Comic book artist Tim Sale died earlier this year and, as Halloween approaches, I can’t help but think of his gorgeous, atmospheric art for his most famous collaboration with writer Jeff Loeb, The Long Halloween. No one drew Batman like Sale. No one drew anyone like Sale. He was a true original, an artist’s artist. RIP Tim Sale.
During the Golden Age of Hollywood, countless starlets got their spook on for Halloween photo shoots. Betty Grable’s spooktacular Halloween shots are delightfully cheeky, full of great gams and great fun.

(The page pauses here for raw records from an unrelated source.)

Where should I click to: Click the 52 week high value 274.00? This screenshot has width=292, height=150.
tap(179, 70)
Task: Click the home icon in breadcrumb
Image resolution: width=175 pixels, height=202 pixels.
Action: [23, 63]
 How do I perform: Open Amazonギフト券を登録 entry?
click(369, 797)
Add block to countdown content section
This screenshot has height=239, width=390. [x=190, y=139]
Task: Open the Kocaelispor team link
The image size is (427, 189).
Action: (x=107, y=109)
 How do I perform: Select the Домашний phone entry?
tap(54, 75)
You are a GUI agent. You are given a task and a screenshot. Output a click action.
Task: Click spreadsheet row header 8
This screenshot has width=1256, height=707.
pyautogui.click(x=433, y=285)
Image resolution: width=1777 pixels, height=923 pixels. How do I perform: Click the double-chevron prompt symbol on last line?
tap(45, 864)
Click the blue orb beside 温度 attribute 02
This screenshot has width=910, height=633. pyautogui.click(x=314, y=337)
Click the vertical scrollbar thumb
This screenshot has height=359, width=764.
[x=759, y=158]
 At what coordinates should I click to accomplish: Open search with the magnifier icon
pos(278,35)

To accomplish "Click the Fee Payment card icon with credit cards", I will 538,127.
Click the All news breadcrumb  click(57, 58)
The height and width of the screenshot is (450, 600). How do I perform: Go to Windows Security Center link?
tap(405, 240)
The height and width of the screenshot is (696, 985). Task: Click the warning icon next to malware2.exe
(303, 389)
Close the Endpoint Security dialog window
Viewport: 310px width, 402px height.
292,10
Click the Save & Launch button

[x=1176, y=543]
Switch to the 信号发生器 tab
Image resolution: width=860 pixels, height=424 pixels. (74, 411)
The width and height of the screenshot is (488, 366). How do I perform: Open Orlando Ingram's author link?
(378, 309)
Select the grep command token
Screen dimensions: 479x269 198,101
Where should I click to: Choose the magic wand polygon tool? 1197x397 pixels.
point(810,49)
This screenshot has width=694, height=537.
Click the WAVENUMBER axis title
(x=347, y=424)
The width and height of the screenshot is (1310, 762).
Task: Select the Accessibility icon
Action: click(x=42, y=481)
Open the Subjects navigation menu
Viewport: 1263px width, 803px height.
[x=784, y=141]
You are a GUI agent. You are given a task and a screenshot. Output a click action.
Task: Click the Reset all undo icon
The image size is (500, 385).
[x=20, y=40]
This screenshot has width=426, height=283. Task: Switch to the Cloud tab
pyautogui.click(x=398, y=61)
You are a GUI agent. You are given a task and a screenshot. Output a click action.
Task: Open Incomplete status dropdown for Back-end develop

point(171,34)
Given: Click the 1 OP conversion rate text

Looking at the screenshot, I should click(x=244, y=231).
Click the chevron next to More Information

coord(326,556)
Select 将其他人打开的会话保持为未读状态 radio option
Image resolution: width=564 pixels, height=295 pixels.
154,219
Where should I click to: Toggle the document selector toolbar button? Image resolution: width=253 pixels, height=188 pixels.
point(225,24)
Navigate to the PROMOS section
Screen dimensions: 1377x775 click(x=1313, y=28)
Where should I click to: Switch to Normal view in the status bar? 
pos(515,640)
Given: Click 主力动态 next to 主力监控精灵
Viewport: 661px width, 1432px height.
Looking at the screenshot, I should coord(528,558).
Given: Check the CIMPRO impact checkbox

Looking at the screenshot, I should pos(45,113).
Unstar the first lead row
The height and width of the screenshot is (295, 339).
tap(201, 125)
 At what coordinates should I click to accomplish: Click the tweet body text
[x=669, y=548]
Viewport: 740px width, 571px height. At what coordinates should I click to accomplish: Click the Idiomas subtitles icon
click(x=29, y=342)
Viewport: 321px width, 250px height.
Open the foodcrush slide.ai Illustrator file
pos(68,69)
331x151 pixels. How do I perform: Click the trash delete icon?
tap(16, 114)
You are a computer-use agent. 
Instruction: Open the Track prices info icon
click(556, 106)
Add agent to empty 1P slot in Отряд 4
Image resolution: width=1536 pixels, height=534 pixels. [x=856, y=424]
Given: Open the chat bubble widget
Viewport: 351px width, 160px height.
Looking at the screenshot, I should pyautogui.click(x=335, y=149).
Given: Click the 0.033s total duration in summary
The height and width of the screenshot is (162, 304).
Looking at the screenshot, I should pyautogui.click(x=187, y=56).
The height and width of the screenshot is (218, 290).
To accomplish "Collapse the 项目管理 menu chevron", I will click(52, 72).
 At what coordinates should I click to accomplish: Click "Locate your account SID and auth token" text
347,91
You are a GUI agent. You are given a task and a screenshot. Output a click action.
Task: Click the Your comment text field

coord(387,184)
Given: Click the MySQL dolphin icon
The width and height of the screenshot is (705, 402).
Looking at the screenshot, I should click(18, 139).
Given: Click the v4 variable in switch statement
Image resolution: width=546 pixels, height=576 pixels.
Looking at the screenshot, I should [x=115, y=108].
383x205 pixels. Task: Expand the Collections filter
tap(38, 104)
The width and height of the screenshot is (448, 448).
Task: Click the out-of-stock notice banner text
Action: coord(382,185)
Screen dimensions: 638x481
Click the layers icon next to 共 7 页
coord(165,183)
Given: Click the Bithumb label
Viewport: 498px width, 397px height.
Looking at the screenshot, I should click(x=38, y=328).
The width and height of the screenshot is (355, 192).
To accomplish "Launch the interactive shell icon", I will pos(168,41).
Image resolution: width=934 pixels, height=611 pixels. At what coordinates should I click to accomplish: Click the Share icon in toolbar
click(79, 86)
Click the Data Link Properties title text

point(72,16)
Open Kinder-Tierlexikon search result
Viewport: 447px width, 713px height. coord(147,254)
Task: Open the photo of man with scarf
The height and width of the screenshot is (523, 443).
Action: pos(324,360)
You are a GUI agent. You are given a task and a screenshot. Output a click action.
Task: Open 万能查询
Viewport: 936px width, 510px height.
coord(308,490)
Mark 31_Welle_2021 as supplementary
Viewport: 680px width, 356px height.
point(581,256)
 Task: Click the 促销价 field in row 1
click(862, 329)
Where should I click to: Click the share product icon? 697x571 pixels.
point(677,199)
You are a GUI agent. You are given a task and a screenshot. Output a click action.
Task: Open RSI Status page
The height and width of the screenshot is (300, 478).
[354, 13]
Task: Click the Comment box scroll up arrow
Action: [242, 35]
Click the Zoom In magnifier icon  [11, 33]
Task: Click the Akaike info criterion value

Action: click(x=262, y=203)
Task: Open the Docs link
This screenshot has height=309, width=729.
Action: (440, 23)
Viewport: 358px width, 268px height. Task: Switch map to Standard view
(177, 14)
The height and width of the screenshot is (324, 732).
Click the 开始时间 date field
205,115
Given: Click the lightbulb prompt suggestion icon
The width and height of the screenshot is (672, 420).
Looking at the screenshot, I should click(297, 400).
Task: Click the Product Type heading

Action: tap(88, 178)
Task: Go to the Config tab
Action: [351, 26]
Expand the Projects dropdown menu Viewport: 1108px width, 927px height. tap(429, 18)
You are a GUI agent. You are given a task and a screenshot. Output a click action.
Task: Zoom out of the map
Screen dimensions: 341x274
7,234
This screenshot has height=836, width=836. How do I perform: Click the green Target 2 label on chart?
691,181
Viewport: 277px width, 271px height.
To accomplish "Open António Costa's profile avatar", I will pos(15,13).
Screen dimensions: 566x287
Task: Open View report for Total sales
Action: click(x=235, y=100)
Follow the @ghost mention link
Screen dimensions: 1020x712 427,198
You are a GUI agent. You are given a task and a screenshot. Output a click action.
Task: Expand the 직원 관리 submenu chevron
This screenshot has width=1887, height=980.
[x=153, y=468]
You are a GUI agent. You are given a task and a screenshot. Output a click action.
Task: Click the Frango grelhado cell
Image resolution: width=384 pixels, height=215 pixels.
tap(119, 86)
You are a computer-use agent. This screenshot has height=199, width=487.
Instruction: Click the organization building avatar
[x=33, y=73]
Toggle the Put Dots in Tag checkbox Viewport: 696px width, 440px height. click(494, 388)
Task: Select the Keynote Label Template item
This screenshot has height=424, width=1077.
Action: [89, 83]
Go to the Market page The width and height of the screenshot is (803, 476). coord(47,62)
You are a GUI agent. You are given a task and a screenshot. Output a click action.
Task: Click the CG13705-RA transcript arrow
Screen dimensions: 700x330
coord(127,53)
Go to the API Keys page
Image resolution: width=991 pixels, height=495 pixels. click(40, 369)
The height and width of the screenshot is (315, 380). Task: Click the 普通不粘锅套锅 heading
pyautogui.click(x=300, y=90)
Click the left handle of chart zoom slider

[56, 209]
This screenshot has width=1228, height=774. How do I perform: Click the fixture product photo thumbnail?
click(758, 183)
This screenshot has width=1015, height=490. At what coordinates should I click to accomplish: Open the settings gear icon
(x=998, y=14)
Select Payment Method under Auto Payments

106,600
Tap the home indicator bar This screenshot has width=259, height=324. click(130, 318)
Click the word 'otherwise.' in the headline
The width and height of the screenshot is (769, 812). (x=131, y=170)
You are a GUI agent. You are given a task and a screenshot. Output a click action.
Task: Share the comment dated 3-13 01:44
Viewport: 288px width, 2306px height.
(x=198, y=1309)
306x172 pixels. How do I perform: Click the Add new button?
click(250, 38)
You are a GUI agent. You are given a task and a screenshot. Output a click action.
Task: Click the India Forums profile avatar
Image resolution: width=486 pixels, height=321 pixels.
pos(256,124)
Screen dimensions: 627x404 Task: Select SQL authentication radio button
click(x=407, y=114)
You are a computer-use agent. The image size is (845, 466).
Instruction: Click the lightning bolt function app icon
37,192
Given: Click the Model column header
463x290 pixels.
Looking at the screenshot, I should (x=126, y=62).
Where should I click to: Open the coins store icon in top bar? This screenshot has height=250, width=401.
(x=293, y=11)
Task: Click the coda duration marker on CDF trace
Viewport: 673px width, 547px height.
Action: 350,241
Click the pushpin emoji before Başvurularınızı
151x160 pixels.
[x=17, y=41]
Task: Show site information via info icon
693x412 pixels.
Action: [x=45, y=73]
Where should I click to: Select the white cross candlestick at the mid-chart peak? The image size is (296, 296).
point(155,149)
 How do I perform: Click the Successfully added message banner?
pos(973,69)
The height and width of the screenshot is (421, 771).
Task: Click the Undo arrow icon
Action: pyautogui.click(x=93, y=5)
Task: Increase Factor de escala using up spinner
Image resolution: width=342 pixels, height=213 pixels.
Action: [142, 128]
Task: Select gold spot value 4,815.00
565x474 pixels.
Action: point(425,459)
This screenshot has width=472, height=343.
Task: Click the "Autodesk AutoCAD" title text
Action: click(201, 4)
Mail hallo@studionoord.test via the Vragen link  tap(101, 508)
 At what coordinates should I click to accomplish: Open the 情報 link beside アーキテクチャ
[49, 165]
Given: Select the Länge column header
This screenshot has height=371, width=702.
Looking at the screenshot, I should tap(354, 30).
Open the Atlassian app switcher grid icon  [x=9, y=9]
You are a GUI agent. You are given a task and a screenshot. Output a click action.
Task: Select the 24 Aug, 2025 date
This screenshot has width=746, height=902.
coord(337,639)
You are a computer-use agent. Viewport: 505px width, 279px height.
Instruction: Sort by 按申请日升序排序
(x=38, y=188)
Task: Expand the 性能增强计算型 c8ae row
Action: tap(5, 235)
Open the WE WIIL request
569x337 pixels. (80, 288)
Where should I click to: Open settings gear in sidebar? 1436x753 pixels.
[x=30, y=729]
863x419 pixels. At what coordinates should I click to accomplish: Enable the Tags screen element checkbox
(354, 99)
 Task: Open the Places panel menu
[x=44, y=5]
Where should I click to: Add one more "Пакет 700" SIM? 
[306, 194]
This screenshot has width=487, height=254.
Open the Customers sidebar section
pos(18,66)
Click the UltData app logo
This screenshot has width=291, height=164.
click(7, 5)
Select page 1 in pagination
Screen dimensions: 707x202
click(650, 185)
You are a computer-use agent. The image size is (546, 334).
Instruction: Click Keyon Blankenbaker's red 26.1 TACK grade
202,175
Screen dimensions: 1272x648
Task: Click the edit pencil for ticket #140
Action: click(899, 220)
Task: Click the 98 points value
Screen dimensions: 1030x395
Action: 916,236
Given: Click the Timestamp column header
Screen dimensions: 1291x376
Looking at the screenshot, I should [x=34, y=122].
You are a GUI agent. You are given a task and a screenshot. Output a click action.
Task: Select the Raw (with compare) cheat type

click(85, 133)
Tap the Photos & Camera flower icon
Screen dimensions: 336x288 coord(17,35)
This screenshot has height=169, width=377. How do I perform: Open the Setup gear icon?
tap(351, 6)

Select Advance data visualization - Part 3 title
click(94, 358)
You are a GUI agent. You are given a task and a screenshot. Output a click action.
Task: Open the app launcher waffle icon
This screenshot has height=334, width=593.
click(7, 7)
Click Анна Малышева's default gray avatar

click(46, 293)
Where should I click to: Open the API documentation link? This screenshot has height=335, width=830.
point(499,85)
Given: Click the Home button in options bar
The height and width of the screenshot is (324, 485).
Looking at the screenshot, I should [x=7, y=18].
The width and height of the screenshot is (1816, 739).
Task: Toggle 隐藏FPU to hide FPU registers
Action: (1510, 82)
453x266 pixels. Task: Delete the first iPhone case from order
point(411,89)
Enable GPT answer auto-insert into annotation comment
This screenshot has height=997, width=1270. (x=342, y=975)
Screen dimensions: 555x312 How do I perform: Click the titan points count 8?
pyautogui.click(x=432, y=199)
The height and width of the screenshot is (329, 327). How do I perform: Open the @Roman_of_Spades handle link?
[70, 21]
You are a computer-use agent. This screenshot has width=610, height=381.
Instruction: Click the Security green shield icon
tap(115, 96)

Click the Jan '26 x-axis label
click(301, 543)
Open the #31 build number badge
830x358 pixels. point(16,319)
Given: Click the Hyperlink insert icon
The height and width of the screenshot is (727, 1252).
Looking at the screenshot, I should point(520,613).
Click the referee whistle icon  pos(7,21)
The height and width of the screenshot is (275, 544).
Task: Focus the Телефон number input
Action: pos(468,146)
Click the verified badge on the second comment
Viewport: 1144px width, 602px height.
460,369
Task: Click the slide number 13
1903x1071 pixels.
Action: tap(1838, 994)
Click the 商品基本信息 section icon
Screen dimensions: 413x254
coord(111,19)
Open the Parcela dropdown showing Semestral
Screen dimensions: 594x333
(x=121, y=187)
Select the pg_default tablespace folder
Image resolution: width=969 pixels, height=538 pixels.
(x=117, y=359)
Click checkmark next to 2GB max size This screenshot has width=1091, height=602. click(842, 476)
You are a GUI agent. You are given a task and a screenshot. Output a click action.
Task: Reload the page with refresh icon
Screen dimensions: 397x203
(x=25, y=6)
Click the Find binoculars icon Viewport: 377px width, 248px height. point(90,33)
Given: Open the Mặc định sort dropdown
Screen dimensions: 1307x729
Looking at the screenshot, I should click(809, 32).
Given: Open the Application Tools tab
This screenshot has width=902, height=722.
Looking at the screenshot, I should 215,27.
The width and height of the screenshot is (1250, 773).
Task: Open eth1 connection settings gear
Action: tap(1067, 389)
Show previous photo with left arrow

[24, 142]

This shot of singer/actress Julie London is from her 1956 album Calendar Girls which appropriately features month-inspired cheesecake photos of London on the front and back covers. The October photo evokes a pagan Halloween vibe, with London in a “costume” that barely qualifies as one. What is she, the devil in disguise as a cigarette girl? Or is that a can-can girl? I’m overthinking this. All that matters here is the stone cold fox Julie London, who was described in an obit as “the smoky-voiced torch singer who insisted she couldn’t sing but whose voice sent shivers down spines and whose album covers alone turned men weak in the knees and women green with envy.” Accurate.
Dapper, handsome, and creepy as hell, Vincent Price is so synonymous with horror that it’s easy to forget he made plenty of non-horror movies too. He also had an art history degree and wrote books on the subject, plus he was an accomplished gourmet cook! Price was a debonair scholar and a gentlemen. I love him, and his role in House on Haunted Hill (1959) is a particular favorite. It ain’t Halloween without a Vincent Price raised eyebrow sighting.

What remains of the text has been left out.